**WHAT TO WORK ON:** Using the listing below, keep only the lines with the word "Select" and copy them.

**SOURCE RECORDS:**
'''
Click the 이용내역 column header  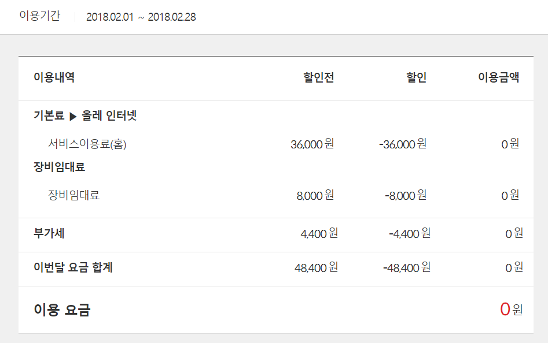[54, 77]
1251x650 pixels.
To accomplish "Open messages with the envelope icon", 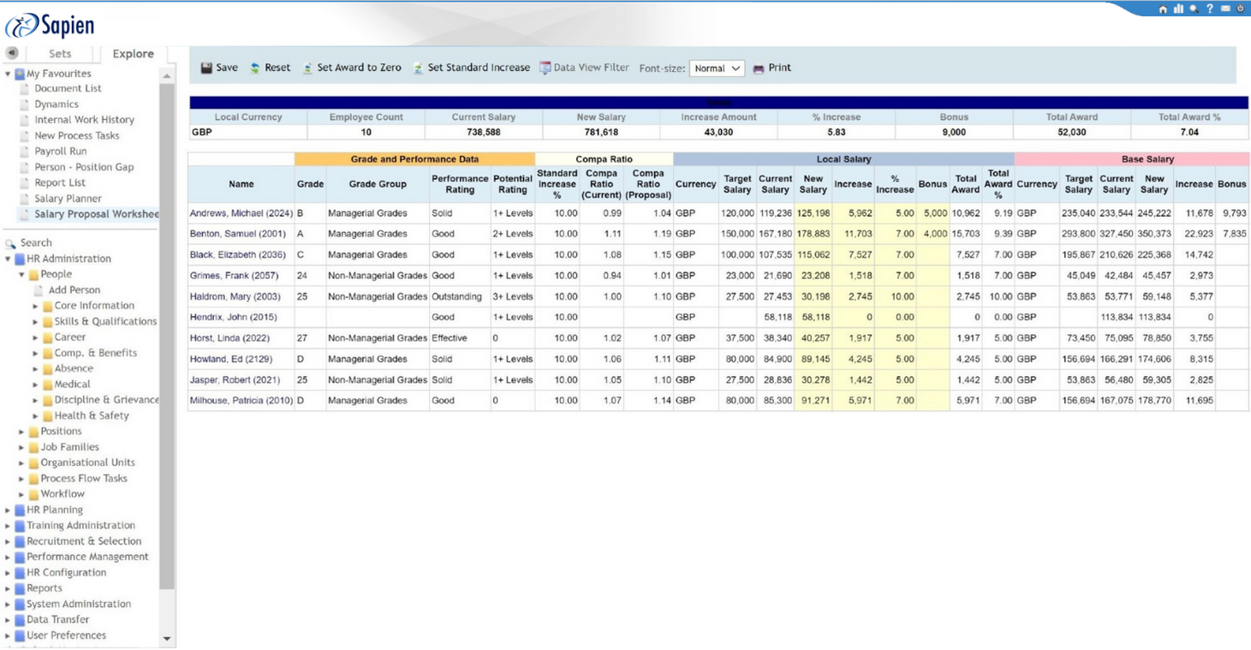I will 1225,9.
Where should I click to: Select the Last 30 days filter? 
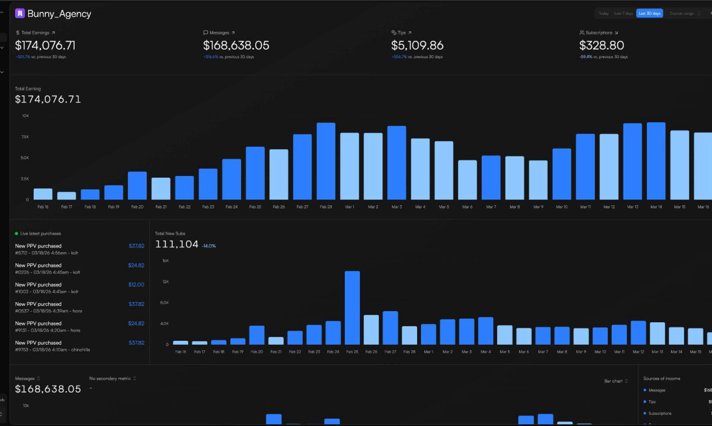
'''
'''
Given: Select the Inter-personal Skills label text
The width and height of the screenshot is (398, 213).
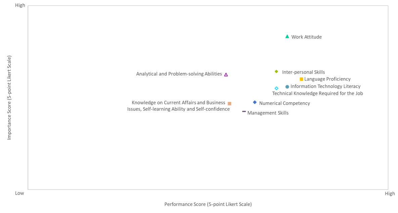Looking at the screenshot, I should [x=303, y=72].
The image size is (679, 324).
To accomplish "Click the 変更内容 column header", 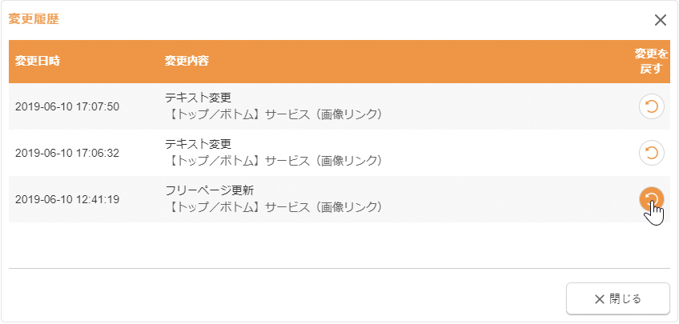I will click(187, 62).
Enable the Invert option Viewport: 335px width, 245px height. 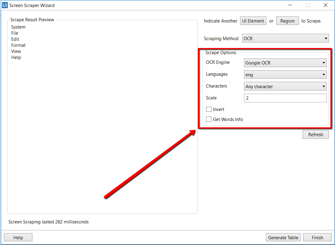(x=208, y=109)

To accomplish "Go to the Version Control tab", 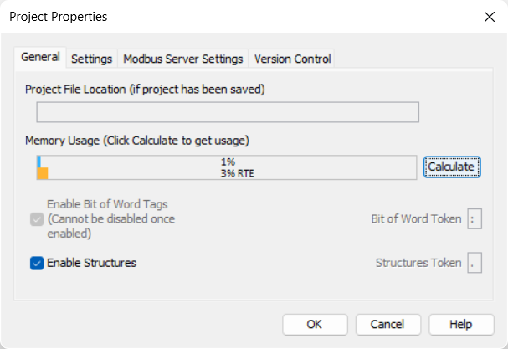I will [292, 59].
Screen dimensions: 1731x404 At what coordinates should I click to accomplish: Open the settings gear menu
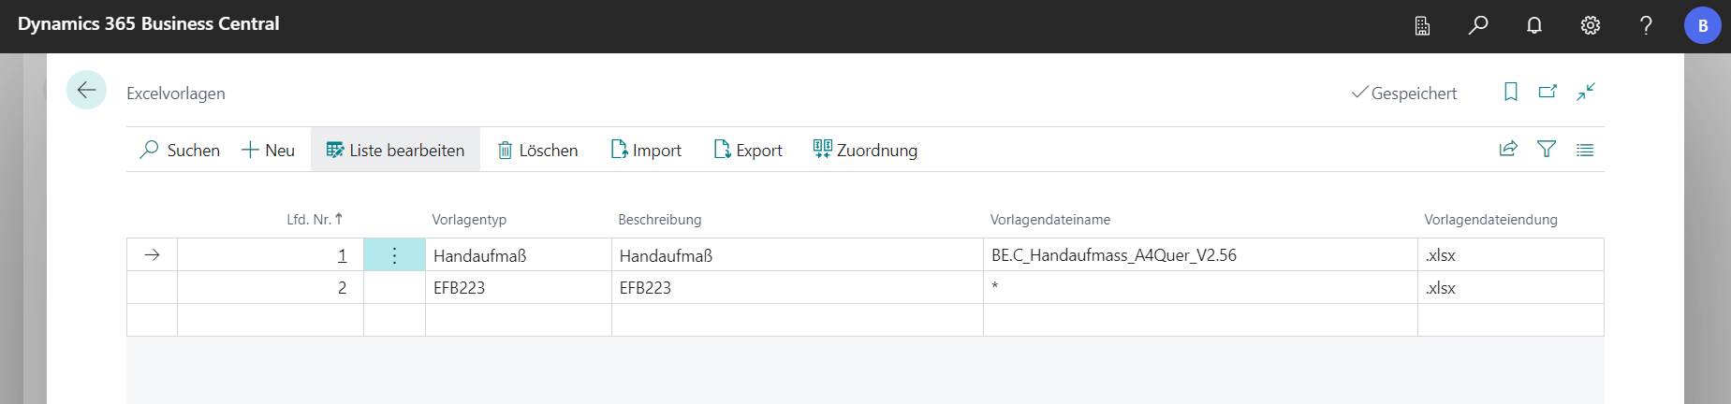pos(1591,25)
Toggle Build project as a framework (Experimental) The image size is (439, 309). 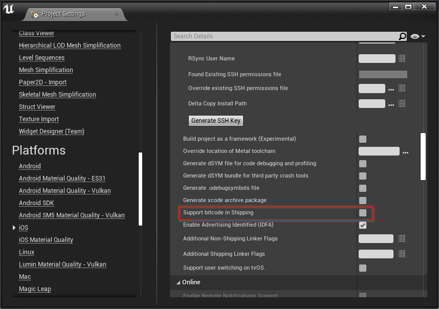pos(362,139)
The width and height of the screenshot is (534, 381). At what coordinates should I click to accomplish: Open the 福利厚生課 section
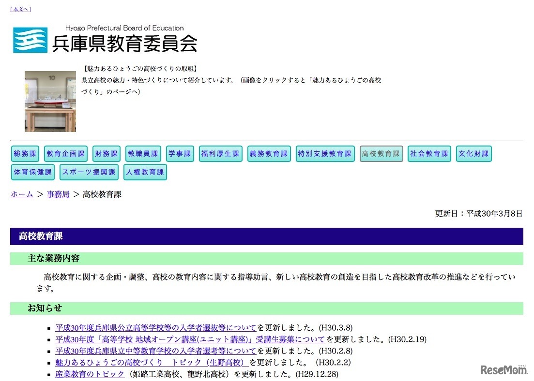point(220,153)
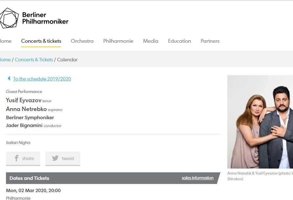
'''
**COMPLETED EXERCISE:**
Where should I click to: Select the Last 30 days filter? 
Given: Select the Inter-personal Skills label text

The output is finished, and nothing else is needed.